> Provided data:
──────

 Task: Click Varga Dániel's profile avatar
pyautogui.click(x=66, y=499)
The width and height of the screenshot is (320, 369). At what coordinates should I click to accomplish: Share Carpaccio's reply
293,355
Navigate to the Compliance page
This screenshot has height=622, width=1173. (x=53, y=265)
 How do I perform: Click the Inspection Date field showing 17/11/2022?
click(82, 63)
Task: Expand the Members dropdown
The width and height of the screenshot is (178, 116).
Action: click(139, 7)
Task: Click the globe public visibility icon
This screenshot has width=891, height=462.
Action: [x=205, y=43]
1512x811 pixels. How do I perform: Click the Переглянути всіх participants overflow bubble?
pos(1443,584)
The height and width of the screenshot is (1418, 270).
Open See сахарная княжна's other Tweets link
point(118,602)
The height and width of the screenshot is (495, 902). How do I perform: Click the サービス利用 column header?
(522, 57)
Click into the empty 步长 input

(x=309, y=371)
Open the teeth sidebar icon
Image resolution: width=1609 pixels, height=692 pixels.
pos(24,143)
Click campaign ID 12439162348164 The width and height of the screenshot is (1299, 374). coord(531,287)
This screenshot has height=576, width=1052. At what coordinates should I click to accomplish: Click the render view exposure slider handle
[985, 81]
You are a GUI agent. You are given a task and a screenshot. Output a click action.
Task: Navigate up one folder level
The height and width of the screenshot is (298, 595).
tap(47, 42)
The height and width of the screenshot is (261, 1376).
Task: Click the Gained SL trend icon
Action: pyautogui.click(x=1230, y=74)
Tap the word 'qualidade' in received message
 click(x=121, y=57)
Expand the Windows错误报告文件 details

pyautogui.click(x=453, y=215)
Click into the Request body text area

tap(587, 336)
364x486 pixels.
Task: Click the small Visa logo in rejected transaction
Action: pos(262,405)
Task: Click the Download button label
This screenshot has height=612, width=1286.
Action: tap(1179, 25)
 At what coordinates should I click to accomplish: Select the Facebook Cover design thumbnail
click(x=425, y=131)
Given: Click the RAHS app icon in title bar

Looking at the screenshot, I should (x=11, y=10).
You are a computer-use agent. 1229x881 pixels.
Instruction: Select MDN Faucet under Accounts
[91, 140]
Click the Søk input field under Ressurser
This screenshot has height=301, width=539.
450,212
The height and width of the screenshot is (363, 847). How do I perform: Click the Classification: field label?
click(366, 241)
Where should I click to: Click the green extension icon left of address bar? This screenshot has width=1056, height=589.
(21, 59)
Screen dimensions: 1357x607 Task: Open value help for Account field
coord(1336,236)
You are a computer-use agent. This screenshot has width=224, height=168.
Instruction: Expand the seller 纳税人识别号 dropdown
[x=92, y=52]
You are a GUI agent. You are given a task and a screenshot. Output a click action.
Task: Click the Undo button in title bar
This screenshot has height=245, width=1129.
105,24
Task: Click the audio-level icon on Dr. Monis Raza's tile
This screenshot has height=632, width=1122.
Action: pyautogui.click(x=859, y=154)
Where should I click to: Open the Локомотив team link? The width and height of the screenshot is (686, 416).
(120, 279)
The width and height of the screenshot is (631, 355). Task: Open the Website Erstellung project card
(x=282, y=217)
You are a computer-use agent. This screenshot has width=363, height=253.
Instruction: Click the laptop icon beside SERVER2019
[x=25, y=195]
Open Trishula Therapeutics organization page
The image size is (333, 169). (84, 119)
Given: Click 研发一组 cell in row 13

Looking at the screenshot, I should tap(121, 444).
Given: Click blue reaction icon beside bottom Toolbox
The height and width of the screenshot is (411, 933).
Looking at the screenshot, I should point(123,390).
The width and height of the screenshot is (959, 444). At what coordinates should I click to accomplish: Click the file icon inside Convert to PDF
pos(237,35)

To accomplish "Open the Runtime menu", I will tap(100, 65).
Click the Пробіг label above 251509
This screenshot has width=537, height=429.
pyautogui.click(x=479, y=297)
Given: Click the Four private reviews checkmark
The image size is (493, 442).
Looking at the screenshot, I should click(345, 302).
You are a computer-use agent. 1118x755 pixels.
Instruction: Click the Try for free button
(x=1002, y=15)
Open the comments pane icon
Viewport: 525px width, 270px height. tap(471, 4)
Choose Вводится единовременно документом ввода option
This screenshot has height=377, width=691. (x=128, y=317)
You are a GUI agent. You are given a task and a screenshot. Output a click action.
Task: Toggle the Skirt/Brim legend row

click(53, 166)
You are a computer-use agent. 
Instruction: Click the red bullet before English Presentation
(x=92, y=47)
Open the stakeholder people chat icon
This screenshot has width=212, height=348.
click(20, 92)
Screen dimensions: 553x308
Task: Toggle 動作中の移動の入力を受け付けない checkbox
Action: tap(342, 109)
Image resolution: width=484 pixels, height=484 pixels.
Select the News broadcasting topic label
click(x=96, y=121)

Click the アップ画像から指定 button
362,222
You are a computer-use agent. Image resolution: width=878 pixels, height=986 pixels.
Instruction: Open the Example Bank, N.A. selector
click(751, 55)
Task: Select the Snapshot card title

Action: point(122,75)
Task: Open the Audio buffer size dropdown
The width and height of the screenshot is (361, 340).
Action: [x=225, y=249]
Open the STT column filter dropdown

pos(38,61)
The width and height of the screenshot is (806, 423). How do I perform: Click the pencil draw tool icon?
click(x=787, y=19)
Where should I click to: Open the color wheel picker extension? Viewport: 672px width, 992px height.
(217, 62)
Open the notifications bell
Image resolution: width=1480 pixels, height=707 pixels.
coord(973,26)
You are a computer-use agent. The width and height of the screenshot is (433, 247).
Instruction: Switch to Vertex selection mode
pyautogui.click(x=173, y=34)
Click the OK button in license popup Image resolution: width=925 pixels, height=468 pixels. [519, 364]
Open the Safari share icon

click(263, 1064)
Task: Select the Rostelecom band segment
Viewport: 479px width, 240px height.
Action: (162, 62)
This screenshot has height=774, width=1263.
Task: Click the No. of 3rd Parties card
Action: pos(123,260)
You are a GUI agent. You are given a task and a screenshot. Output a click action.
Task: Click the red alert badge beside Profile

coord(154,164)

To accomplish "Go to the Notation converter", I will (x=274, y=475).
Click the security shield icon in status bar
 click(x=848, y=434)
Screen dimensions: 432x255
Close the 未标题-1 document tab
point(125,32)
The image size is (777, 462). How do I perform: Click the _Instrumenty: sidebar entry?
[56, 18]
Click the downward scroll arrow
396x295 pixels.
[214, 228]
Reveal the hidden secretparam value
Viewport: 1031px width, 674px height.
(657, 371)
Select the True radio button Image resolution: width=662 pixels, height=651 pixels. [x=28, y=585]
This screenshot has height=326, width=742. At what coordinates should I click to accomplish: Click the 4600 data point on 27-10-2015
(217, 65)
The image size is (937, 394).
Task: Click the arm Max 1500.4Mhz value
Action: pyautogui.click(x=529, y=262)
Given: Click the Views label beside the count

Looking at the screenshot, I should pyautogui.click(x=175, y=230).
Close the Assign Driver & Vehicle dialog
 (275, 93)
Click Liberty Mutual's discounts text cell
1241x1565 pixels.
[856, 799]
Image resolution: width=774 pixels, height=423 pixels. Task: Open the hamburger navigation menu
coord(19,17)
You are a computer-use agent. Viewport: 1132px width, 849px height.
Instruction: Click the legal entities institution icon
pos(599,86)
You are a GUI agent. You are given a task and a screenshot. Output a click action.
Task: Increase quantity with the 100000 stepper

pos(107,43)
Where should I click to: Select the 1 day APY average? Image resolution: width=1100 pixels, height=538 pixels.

──────

> Exercise brief:
Each record above should be reproduced in full, exactly as it stands.

> Answer area:
 Task: Click Varga Dániel's profile avatar
pyautogui.click(x=66, y=499)
The width and height of the screenshot is (320, 369). At what coordinates should I click to accomplish: Share Carpaccio's reply
293,355
Navigate to the Compliance page
This screenshot has height=622, width=1173. (x=53, y=265)
 How do I perform: Click the Inspection Date field showing 17/11/2022?
click(82, 63)
Task: Expand the Members dropdown
The width and height of the screenshot is (178, 116).
Action: click(139, 7)
Task: Click the globe public visibility icon
This screenshot has width=891, height=462.
Action: [x=205, y=43]
1512x811 pixels. How do I perform: Click the Переглянути всіх participants overflow bubble?
pos(1443,584)
The height and width of the screenshot is (1418, 270).
Open See сахарная княжна's other Tweets link
point(118,602)
The height and width of the screenshot is (495, 902). How do I perform: Click the サービス利用 column header?
(522, 57)
Click into the empty 步长 input

(x=309, y=371)
Open the teeth sidebar icon
Image resolution: width=1609 pixels, height=692 pixels.
pos(24,143)
Click campaign ID 12439162348164 The width and height of the screenshot is (1299, 374). coord(531,287)
This screenshot has height=576, width=1052. At what coordinates should I click to accomplish: Click the render view exposure slider handle
[985, 81]
You are a GUI agent. You are given a task and a screenshot. Output a click action.
Task: Navigate up one folder level
The height and width of the screenshot is (298, 595).
tap(47, 42)
The height and width of the screenshot is (261, 1376).
Task: Click the Gained SL trend icon
Action: pyautogui.click(x=1230, y=74)
Tap the word 'qualidade' in received message
 click(x=121, y=57)
Expand the Windows错误报告文件 details

pyautogui.click(x=453, y=215)
Click into the Request body text area

tap(587, 336)
364x486 pixels.
Task: Click the small Visa logo in rejected transaction
Action: pos(262,405)
Task: Click the Download button label
This screenshot has height=612, width=1286.
Action: tap(1179, 25)
 At what coordinates should I click to accomplish: Select the Facebook Cover design thumbnail
click(x=425, y=131)
Given: Click the RAHS app icon in title bar

Looking at the screenshot, I should (x=11, y=10).
You are a computer-use agent. 1229x881 pixels.
Instruction: Select MDN Faucet under Accounts
[91, 140]
Click the Søk input field under Ressurser
This screenshot has height=301, width=539.
450,212
The height and width of the screenshot is (363, 847). How do I perform: Click the Classification: field label?
click(366, 241)
Where should I click to: Click the green extension icon left of address bar? This screenshot has width=1056, height=589.
(21, 59)
Screen dimensions: 1357x607 Task: Open value help for Account field
coord(1336,236)
You are a computer-use agent. This screenshot has width=224, height=168.
Instruction: Expand the seller 纳税人识别号 dropdown
[x=92, y=52]
You are a GUI agent. You are given a task and a screenshot. Output a click action.
Task: Click the Undo button in title bar
This screenshot has height=245, width=1129.
105,24
Task: Click the audio-level icon on Dr. Monis Raza's tile
This screenshot has height=632, width=1122.
Action: pyautogui.click(x=859, y=154)
Where should I click to: Open the Локомотив team link? The width and height of the screenshot is (686, 416).
(120, 279)
The width and height of the screenshot is (631, 355). Task: Open the Website Erstellung project card
(x=282, y=217)
You are a computer-use agent. This screenshot has width=363, height=253.
Instruction: Click the laptop icon beside SERVER2019
[x=25, y=195]
Open Trishula Therapeutics organization page
The image size is (333, 169). (84, 119)
Given: Click 研发一组 cell in row 13

Looking at the screenshot, I should tap(121, 444).
Given: Click blue reaction icon beside bottom Toolbox
The height and width of the screenshot is (411, 933).
Looking at the screenshot, I should point(123,390).
The width and height of the screenshot is (959, 444). At what coordinates should I click to accomplish: Click the file icon inside Convert to PDF
pos(237,35)

To accomplish "Open the Runtime menu", I will tap(100, 65).
Click the Пробіг label above 251509
This screenshot has width=537, height=429.
pyautogui.click(x=479, y=297)
Given: Click the Four private reviews checkmark
The image size is (493, 442).
Looking at the screenshot, I should click(345, 302).
You are a computer-use agent. 1118x755 pixels.
Instruction: Click the Try for free button
(x=1002, y=15)
Open the comments pane icon
Viewport: 525px width, 270px height. tap(471, 4)
Choose Вводится единовременно документом ввода option
This screenshot has height=377, width=691. (x=128, y=317)
You are a GUI agent. You are given a task and a screenshot. Output a click action.
Task: Toggle the Skirt/Brim legend row

click(53, 166)
You are a computer-use agent. 
Instruction: Click the red bullet before English Presentation
(x=92, y=47)
Open the stakeholder people chat icon
This screenshot has width=212, height=348.
click(20, 92)
Screen dimensions: 553x308
Task: Toggle 動作中の移動の入力を受け付けない checkbox
Action: tap(342, 109)
Image resolution: width=484 pixels, height=484 pixels.
Select the News broadcasting topic label
click(x=96, y=121)

Click the アップ画像から指定 button
362,222
You are a computer-use agent. Image resolution: width=878 pixels, height=986 pixels.
Instruction: Open the Example Bank, N.A. selector
click(751, 55)
Task: Select the Snapshot card title

Action: point(122,75)
Task: Open the Audio buffer size dropdown
The width and height of the screenshot is (361, 340).
Action: [x=225, y=249]
Open the STT column filter dropdown

pos(38,61)
The width and height of the screenshot is (806, 423). How do I perform: Click the pencil draw tool icon?
click(x=787, y=19)
Where should I click to: Open the color wheel picker extension? Viewport: 672px width, 992px height.
(217, 62)
Open the notifications bell
Image resolution: width=1480 pixels, height=707 pixels.
coord(973,26)
You are a computer-use agent. The width and height of the screenshot is (433, 247).
Instruction: Switch to Vertex selection mode
pyautogui.click(x=173, y=34)
Click the OK button in license popup Image resolution: width=925 pixels, height=468 pixels. [519, 364]
Open the Safari share icon

click(263, 1064)
Task: Select the Rostelecom band segment
Viewport: 479px width, 240px height.
Action: (162, 62)
This screenshot has height=774, width=1263.
Task: Click the No. of 3rd Parties card
Action: pos(123,260)
You are a GUI agent. You are given a task and a screenshot. Output a click action.
Task: Click the red alert badge beside Profile

coord(154,164)

To accomplish "Go to the Notation converter", I will (x=274, y=475).
Click the security shield icon in status bar
 click(x=848, y=434)
Screen dimensions: 432x255
Close the 未标题-1 document tab
point(125,32)
The image size is (777, 462). How do I perform: Click the _Instrumenty: sidebar entry?
[56, 18]
Click the downward scroll arrow
396x295 pixels.
[214, 228]
Reveal the hidden secretparam value
Viewport: 1031px width, 674px height.
(657, 371)
Select the True radio button Image resolution: width=662 pixels, height=651 pixels. [x=28, y=585]
This screenshot has height=326, width=742. At what coordinates should I click to accomplish: Click the 4600 data point on 27-10-2015
(217, 65)
The image size is (937, 394).
Task: Click the arm Max 1500.4Mhz value
Action: pyautogui.click(x=529, y=262)
Given: Click the Views label beside the count

Looking at the screenshot, I should pyautogui.click(x=175, y=230).
Close the Assign Driver & Vehicle dialog
 (275, 93)
Click Liberty Mutual's discounts text cell
1241x1565 pixels.
[856, 799]
Image resolution: width=774 pixels, height=423 pixels. Task: Open the hamburger navigation menu
coord(19,17)
You are a computer-use agent. Viewport: 1132px width, 849px height.
Instruction: Click the legal entities institution icon
pos(599,86)
You are a GUI agent. You are given a task and a screenshot. Output a click action.
Task: Increase quantity with the 100000 stepper

pos(107,43)
Where should I click to: Select the 1 day APY average? Image resolution: width=1100 pixels, height=538 pixels.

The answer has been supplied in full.